CreatedBy : Temporary user handle
CreationTime : 11/04/2017 13:42:36
Description : RAID5 Policy Created with PowerCLI
LastUpdatedBy : Temporary user handle
LastUpdatedTime : 11/04/2017 13:42:36
Version : 0
PolicyCategory : REQUIREMENT
AnyOfRuleSets : {(VSAN.hostFailuresToTolerate=1) AND (VSAN.stripeWidth=2) AND (VSAN.replicaPreference=RAID-5/6 (Erasure Coding) - Capacity) AND (VSAN.iopsLimit=1000)}
CommonRule : {}
Name : PowerCLI-RAID5
Id : 9f8f61f4-24db-4513-b48f-a48c584f0eac
Client : VMware.VimAutomation.Storage.Impl.V1.StorageClientImpl

So we need to make the following changes to the policy

  • Change the Failure to Tolerate value from 1 to 2
  • Change the Name of the Policy from PowerCLI-RAID5 to PowerCLI-RAID6
  • Change the Description of the policy from “RAID5 Policy Created with PowerCLI” to “RAID6 Policy Changed with PowerCLI”

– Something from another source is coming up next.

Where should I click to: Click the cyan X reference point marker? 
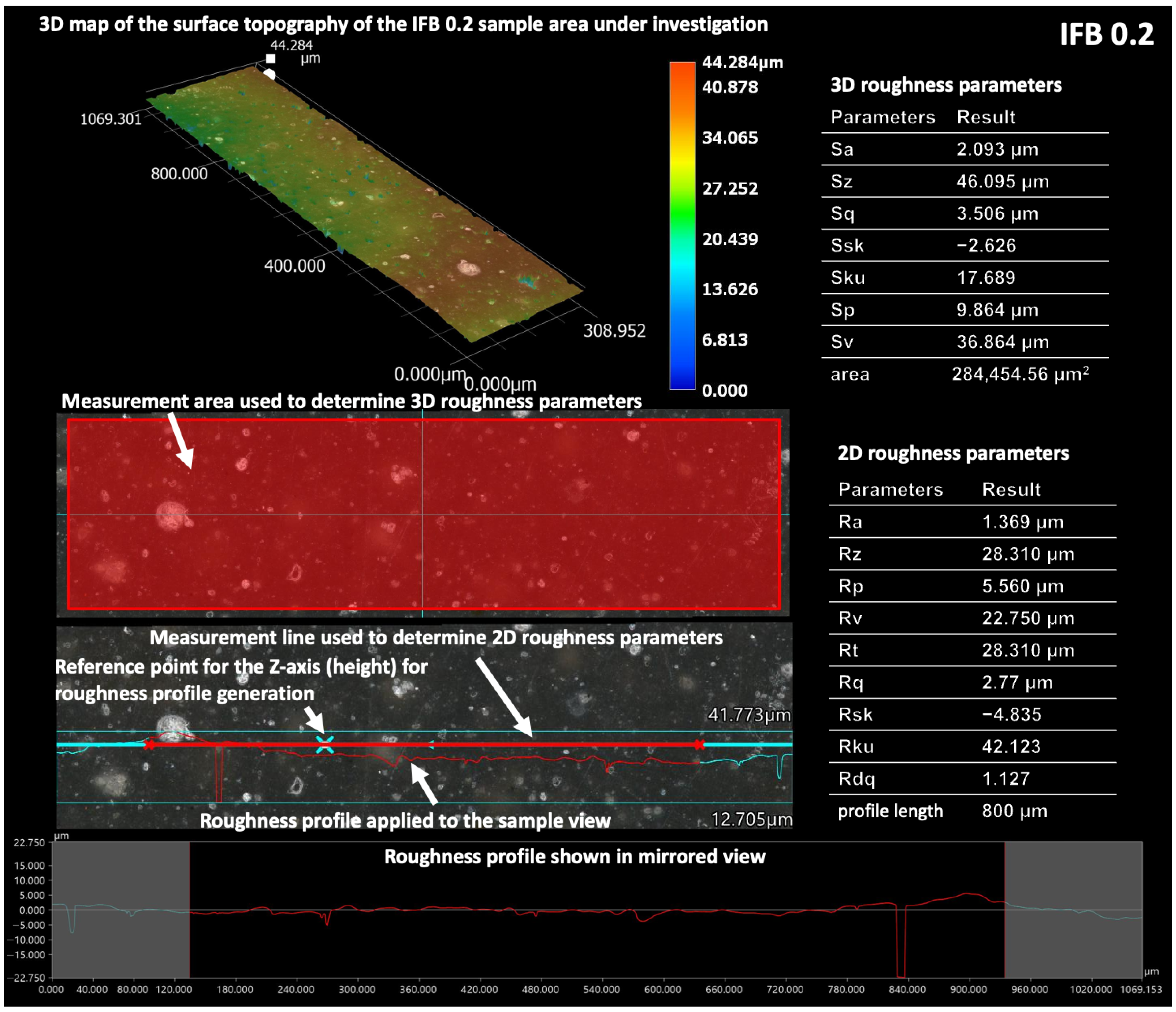pos(325,744)
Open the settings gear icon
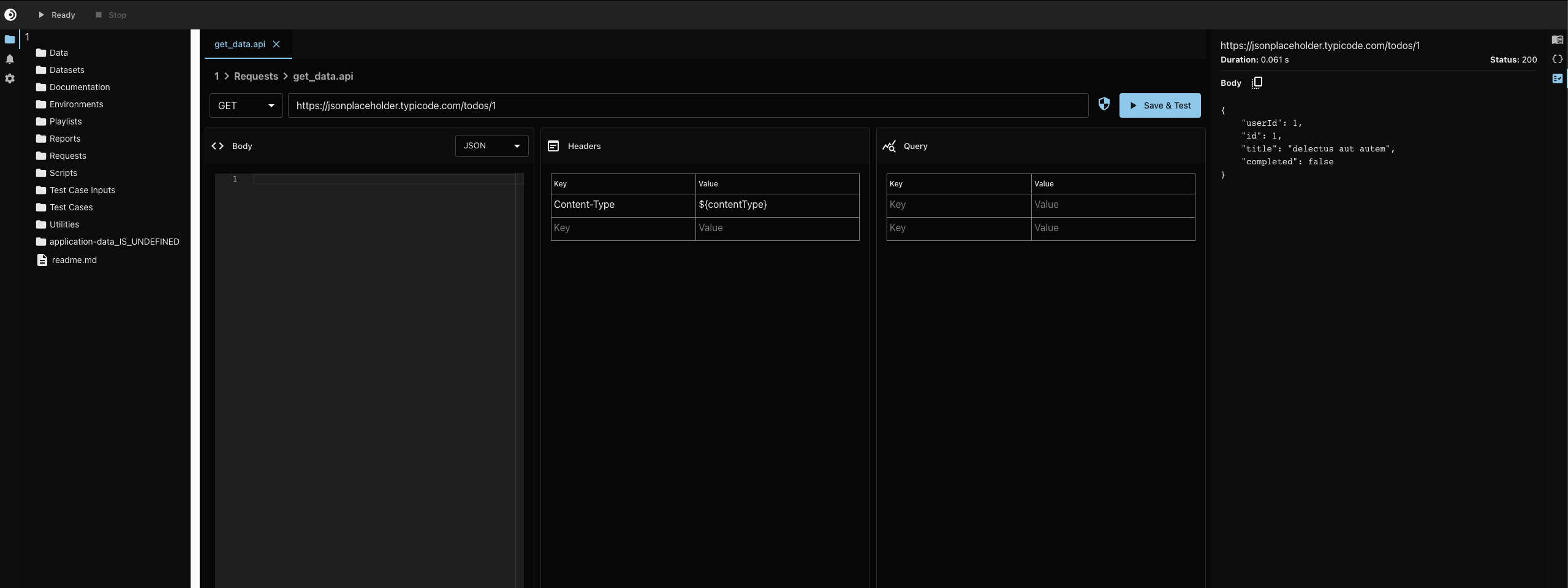Image resolution: width=1568 pixels, height=588 pixels. coord(10,78)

We run the following command which specified the new values, and also the values we do not want to change:

Set-SpbmStoragePolicy -StoragePolicy PowerCLI-RAID5 -Name PowerCLI-RAID6 -Description "RAID6 Policy Changed with PowerCLI" `
-AnyOfRuleSets `
(New-SpbmRuleSet `
(New-SpbmRule -Capability (Get-SpbmCapability -Name "VSAN.hostFailuresToTolerate" ) -Value 2),`
(New-SpbmRule -Capability (Get-SpbmCapability -Name "VSAN.stripeWidth" ) -Value 2),`
(New-SpbmRule -Capability (Get-SpbmCapability -Name "VSAN.replicaPreference" ) -Value "RAID-5/6 (Erasure Coding) - Capacity"),`
(New-SpbmRule -Capability (Get-SpbmCapability -Name "VSAN.iopsLimit" ) -Value 1000)`
)

We can verify the policy has been changed by running the command with the new policy name:

C:\> Get-SpbmStoragePolicy -Name "PowerCLi-RAID6" |Select-Object -Property *

CreatedBy : Temporary user handle
CreationTime : 11/04/2017 13:42:36
Description : RAID6 Policy Changed with PowerCLI
LastUpdatedBy : Temporary user handle
LastUpdatedTime : 11/04/2017 14:03:51
Version : 2
PolicyCategory : REQUIREMENT
AnyOfRuleSets : {(VSAN.hostFailuresToTolerate=2) AND (VSAN.stripeWidth=2) AND (VSAN.replicaPreference=RAID-5/6 (Erasure Coding) - Capacity) AND (VSAN.iopsLimit=1000)}
CommonRule : {}
Name : PowerCLI-RAID6
Id : 9f8f61f4-24db-4513-b48f-a48c584f0eac
Client : VMware.VimAutomation.Storage.Impl.V1.StorageClientImpl

And again in the UI we can see the changes made

That’s how you change an existing storage policy, I hope this blog helps you manage your storage policies via PowerCLI, thanks go out to Pushpesh in VMware for showing me the error of my ways when trying to figure this out myself.